My friend reflected on the circularity of time, and how in certain moments of life things repeat themselves again, the past comes back to you. It may be the same situation, but now you see things in a different way. And, linking it with reincarnation, she compared it with that instant in which you remember who you really are, which is more than your present self. We always talk of past lives, and especially at the beginning we tend to separate our past selves from our current self. People around doesn’t help either, because they don’t understand what reincarnation consists of, and least of all know what remembering past lives entails. The first thing anyone will tell you is: “But that happened in the past, forget it, now everything is different”. Even my boyfriend, not too long ago, when I was telling him how I felt for having died in a naval battle in 18th century, said to me: “Bah, but that was a long time ago, it can’t affect you”. I could only smile and keep quiet, as I know that he won’t understand, no matter how much I explain it to him. Our past lives are not really past. We say “past” to situate them in a more or less remote time, prior to the current one. That doesn’t mean they are forgotten, nor dead, nor overcome in many cases... and, of course, we haven’t become different persons, nor do we have a “new life”. This is so for everyone, not only for the ones who remember past lives. We think death is some kind of separation between one life and the next, a full point, next paragraph, when in reality it is only a full point. It is having a shower and changing your clothes. When you go out to the streets, it is the world the one that has changed (a little), but you keep being the same.
Sometimes the past becomes the present.

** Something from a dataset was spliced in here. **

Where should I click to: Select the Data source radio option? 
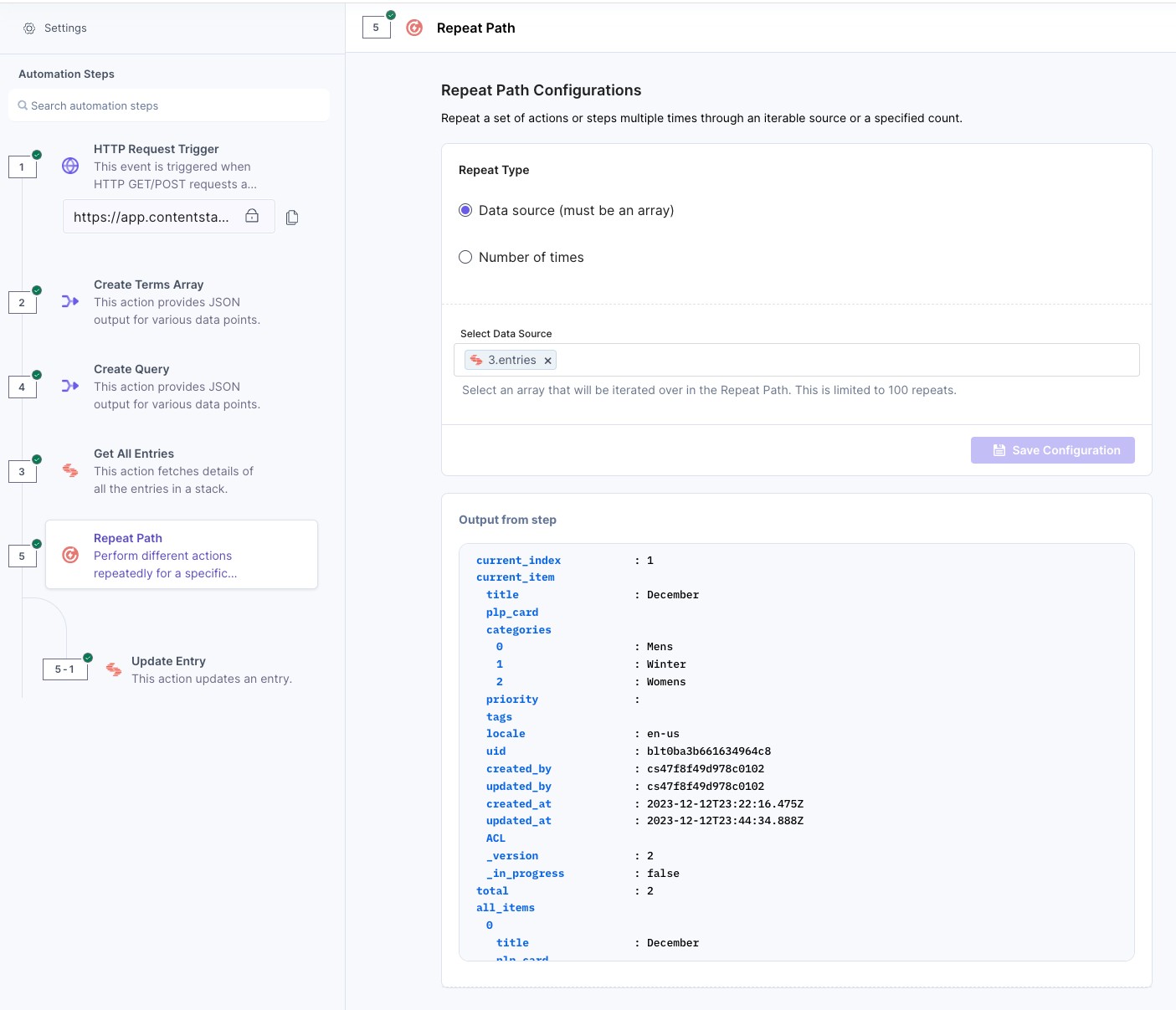pos(465,210)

During the last year I have felt very connected to Fritz, as like him, I ended up choosing light instead of darkness, and I told myself: “Enough, stop excuses. It is time to be who you really want to be”. So, like him, I started to exercise my body and my mind, and I resolved to commit myself to what I most like, which back in his time was the army, and today is writing. Physically I now feel younger than a year ago, and I have seen changes in my body that I thought were already impossible to reach. We both could go on with our lives and do our best. Sometimes I look at my forearms and for a second I seem to be looking at Fritz’s forearms. His veins are more marked and his hands are more masculine, and I like them the same. There is no difference between being a man or a woman, as long as both of us are capable of transforming our body to feel happy with ourselves. I haven’t jumped in a parachute yet, but I have no doubt I could do it if I wanted to. At the same time, Katrina is still there. Katrina hasn’t gone yet, and surely she will never go. We don’t want her to go. Katrina makes us remember that even in the driest desert, a tiny flower can survive... even if it is only for a short time. She makes us remember that even in the middle of darkness, a fragile and beautiful star can shine brightly... even if its existence goes unnoticed for those who prefer to live in shadows.
Have you the faith to be...
Sane enough to be...
Honest enough to stay...
Don’t have to be the same
Don’t have to be this way
C’mon and sign your name
Are you wild enough to remain beautiful...

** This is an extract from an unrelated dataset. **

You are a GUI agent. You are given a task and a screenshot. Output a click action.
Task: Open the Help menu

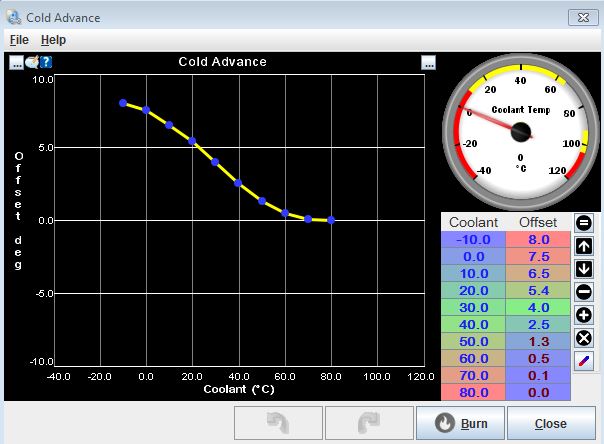[x=53, y=40]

(“Beautiful”, by Marillion).
There is a hole in my heart no one can close. And I don’t understand why it is there, which brings me more rage. I don’t know if I also feel the holes I have in my guts, but those are there as well. They keep bleeding as if the hemorrhage hasn’t killed me yet. I thought the bullets would do. It seems some day they will do, I will die slowly and everything will be over, at last. The anxiety, the agony, the grief, the fear. But in reality nothing can kill us, so there I am, with a body apparently stronger, but with a spirit weakened by war that keeps fighting for coming out the abyss, bleeding to death little by little if I don’t do something to clog those wounds.

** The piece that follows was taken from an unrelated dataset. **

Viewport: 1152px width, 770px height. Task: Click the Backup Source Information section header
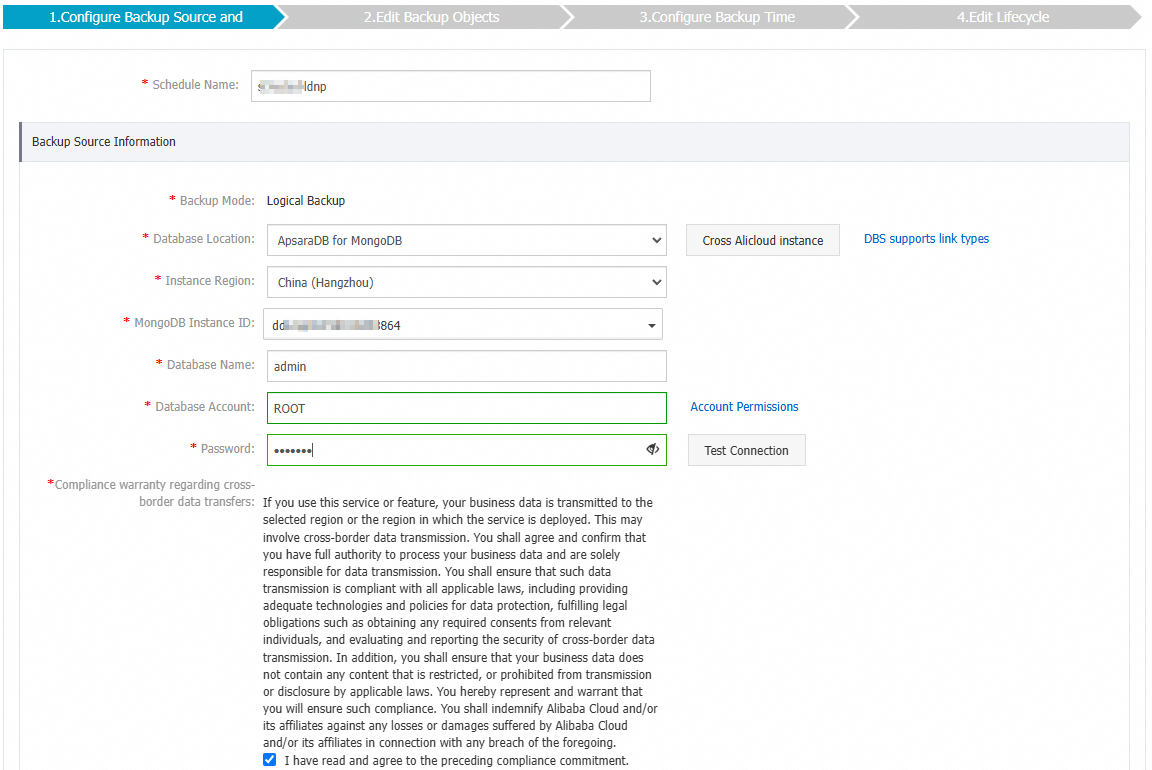[x=103, y=141]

Probably it will also depend on the treatment these wounds receive. I suspect that in my life as Fritz I was tempted to resort to arms to reclaim certain things in my country. That would have been only a temporal relief, as anger would have been channeled and soothed for some time. But the pain that caused that anger would have kept on growing in silence, like an abscess, rotting the body inside until it would burst again. In the long run, the pain wouldn’t have faded, and the suffering inflicted on other people would have infected the wound even more. That is why I have always felt proud of Fritz. Despite carrying all that grief, he could carry on and choose the right side of the wall, risking his job or even his life.
Ultimately, it is our choice. Everything depends on us. Everything. Always. Perhaps the past becomes the present to remind us that great truth. Our life is ours, and we choose how we want to live it. We choose how we want to be, who we want to be.